As a result, cases and hospitalizations
may tick up after the holiday, but experts are hopeful they
won’t be the big waves of winters past.
“Covid [test] positivity is
going up,” said Shishi Luo, associate director of bioinformatics and
infectious disease at the genetic testing company Helix, which has been
monitoring coronavirus variants. “It’s increasing fastest among 18- to
24-year-olds” in the Helix sampling.
Omicron subvariants BQ.1
and its offshoot BQ.1.1, which are descendants of BA.5, now dominate
transmission in the US. For the week ending Nov. 26, the CDC estimates
that BQ.1 and BQ.1.1 caused 57% of all new Covid-19 cases in the US.
Covid-19 cases,
hospitalizations and deaths have remained flat for the past four weeks.

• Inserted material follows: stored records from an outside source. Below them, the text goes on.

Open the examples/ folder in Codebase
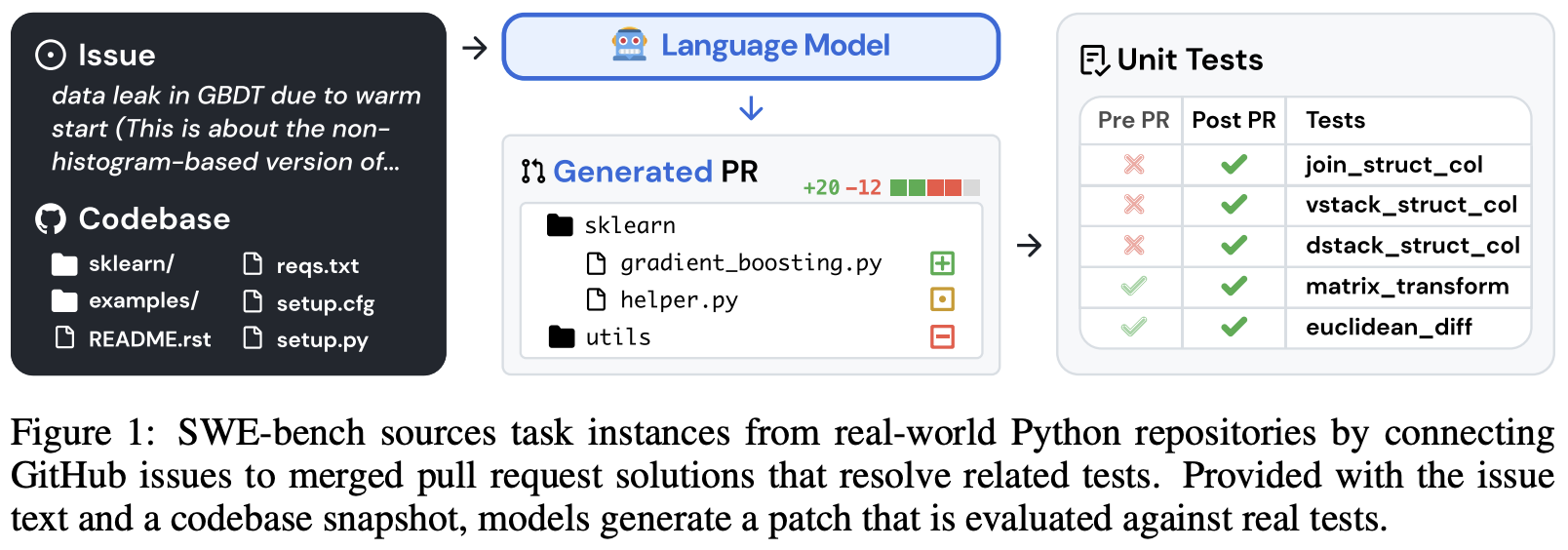 142,301
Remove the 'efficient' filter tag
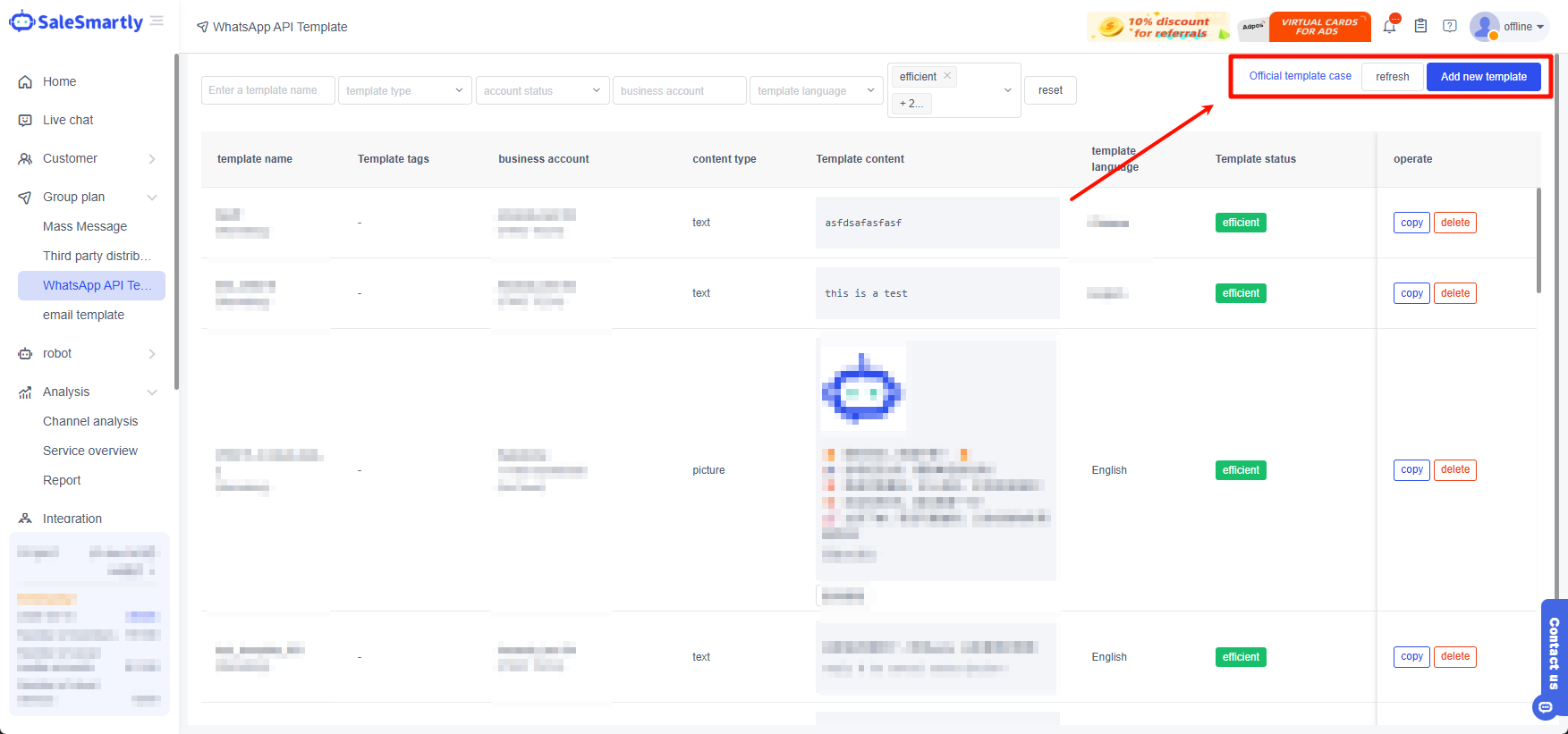Viewport: 1568px width, 734px height. (x=947, y=76)
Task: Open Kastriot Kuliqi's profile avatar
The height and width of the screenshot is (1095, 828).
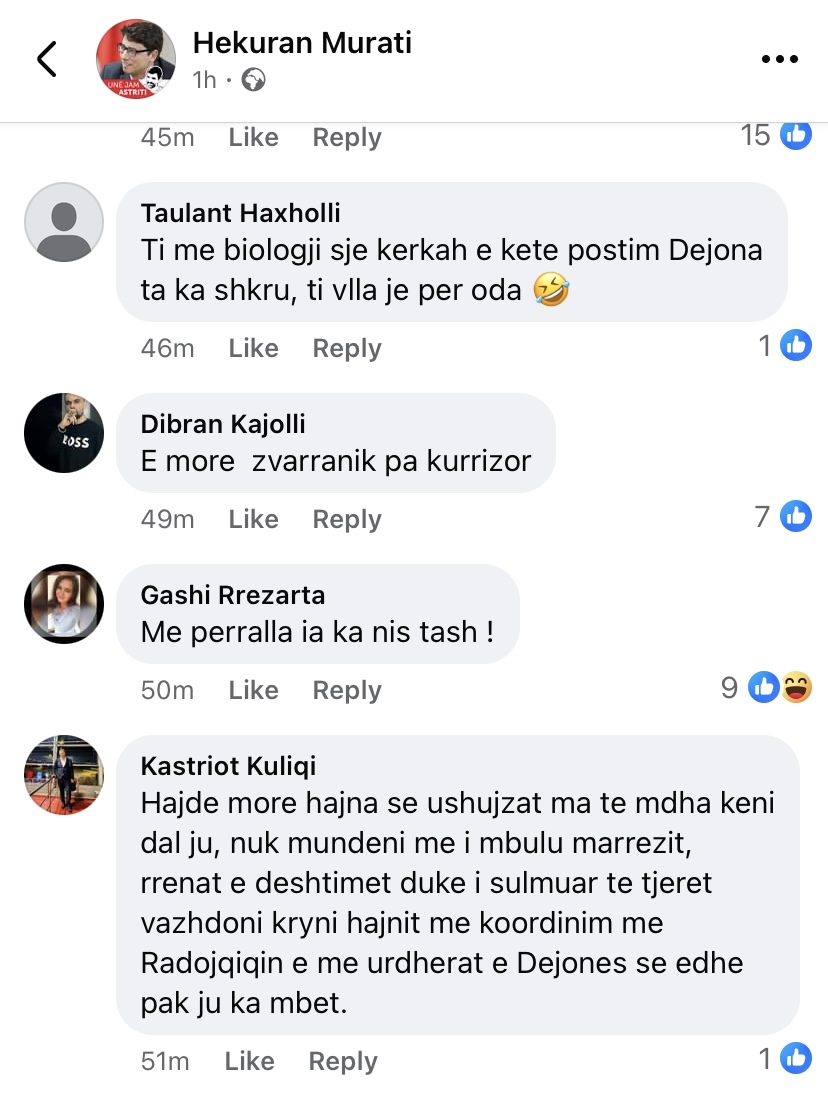Action: click(x=64, y=774)
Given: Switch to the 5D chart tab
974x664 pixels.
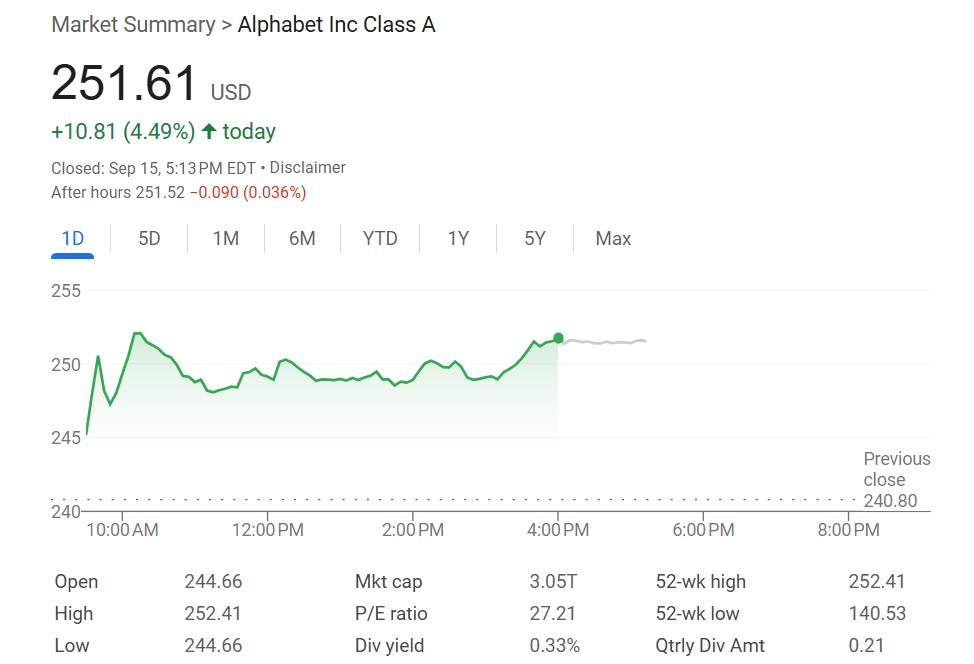Looking at the screenshot, I should 149,238.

On average, more than 300 Americans are still dying
and 3,400 people are being hospitalized each day
with Covid-19, according to CDC data.
If there’s anything working
against Americans now, it’s the vaccination rate.
New research
indicates that a country’s vaccination rate matters more than any other
single factor when it comes to the effects of variants on a population.
CDC data shows that
two-thirds of the population has completed the primary series of the
Covid-19 vaccines, and only 11% of those who are eligible have gotten an
updated bivalent booster.
A new study
found that the updated boosters work like the original boosters. They
protect against symptomatic infection in the range of 40% to 60%, meaning
that even when vaccine protection is its most potent, about a month after
getting the shot, people may still be vulnerable to breakthrough
infections.
That’s in about the same
range as typical efficacy for flu vaccines.